[Extract provided]
State v. Lashley, 63994

CourtUnited States State Supreme Court of Missouri
Citation667 S.W.2d 712
PartiesSTATE of Missouri, Respondent, v. Frederick LASHLEY, Appellant.
Docket NumberNo. 63994,63994
Decision Date20 March 1984

Page 712

667 S.W.2d 712
STATE of Missouri, Respondent,
Frederick LASHLEY, Appellant.
No. 63994.
Supreme Court of Missouri,
En Banc.
March 20, 1984.
Rehearing Denied April 16, 1984.

Page 713

Henry Robertson, Asst. Public Defender, St. Louis, for appellant.

John Ashcroft, Atty. Gen., John E. Morris, Asst. Atty. Gen., Jefferson City, for respondent.


Defendant Frederick Lashley, 17, was convicted of the capital murder of his physically handicapped 55-year-old cousin and foster mother, Janie Tracy, while robbing her of $15. The punishment prescribed by the jury and approved by the trial court is death. We affirm.

The victim lived alone in a downstairs apartment in the City of St. Louis. She had heart trouble, diabetes and a neuro-muscular problem that caused her to limp and required her to use a walking cane. She had difficulty walking since she had undergone a brain operation a number of years ago. The operation had resulted in the removal of a portion of her skull on the left side of her head. Defendant had lived with and been cared for by Miss Tracy (and her mother) from the time he was two years of age until he was sixteen years old. He had been present on occasions when there had been discussions concerning the soft spot on Miss Tracy's head.

On the night of April 9, 1981, Miss Tracy was visiting her sister, Mrs. Williams, who lived several blocks from the Tracy apartment. Sometime before 8:30 p.m., defendant entered the apartment by climbing through the top of a window on the rear porch. He unscrewed the light bulb in the front room so that the light would not come on when the switch was turned on. His admitted purpose was to ambush Miss Tracy and take her money when she returned home. Defendant, armed with a cast iron skillet (and the jury could reasonably find he also had a butcher knife having a seven and one-half inch blade), waited in the dark in the bedroom adjacent to the front room.

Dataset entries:

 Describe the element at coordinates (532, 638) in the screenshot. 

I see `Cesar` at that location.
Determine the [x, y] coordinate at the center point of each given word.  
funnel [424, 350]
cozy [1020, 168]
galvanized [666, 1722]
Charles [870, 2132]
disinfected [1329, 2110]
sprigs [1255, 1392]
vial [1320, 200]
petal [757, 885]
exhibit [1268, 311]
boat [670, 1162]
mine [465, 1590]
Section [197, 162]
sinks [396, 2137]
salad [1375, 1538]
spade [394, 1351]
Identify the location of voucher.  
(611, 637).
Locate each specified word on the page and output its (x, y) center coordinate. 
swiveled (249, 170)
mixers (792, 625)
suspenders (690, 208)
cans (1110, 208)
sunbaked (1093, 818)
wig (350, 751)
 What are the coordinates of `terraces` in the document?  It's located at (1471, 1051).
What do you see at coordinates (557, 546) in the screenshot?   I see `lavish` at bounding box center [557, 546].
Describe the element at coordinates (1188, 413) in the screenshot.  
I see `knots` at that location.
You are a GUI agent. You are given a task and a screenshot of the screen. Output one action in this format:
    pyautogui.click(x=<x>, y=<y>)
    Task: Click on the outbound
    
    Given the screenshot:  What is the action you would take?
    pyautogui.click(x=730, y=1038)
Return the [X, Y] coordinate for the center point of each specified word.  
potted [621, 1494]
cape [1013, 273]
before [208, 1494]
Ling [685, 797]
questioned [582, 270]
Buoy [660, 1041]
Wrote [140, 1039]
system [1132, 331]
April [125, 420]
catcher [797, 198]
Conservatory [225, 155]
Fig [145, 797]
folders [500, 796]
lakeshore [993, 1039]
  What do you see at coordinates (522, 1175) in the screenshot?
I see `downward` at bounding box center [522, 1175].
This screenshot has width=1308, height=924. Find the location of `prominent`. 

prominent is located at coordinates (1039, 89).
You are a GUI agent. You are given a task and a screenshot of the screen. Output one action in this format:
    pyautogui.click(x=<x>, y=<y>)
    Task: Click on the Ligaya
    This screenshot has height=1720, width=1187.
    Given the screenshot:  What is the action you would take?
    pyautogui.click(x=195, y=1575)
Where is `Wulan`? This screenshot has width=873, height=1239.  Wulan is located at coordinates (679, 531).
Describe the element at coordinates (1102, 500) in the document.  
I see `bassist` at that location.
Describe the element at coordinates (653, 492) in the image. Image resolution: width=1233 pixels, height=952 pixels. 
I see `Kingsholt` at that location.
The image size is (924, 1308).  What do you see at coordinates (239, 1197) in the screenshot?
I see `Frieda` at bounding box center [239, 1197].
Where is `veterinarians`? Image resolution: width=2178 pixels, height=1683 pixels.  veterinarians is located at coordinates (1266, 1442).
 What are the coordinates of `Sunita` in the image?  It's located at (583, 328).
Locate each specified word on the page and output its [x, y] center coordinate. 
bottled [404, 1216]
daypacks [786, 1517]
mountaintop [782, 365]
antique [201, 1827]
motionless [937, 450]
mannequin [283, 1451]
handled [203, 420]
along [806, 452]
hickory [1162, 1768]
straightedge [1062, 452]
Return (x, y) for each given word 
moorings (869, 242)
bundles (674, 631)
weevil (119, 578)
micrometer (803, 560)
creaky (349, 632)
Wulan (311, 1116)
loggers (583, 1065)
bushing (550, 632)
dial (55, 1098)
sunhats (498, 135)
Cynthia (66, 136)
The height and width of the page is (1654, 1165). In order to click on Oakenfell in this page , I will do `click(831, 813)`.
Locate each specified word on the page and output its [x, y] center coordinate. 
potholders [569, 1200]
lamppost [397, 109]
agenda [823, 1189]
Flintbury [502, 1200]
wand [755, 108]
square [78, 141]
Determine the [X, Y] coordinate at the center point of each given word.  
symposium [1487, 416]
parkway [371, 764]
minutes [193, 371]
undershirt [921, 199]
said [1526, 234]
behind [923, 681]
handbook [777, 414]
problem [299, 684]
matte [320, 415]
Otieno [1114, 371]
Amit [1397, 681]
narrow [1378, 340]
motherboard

[Description of the task] In the court opinion, what did the defendant do to the light bulb in the front room of the apartment? Rely on the court opinion alone.

[Output] He unscrewed it so that the light would not come on when the switch was turned on.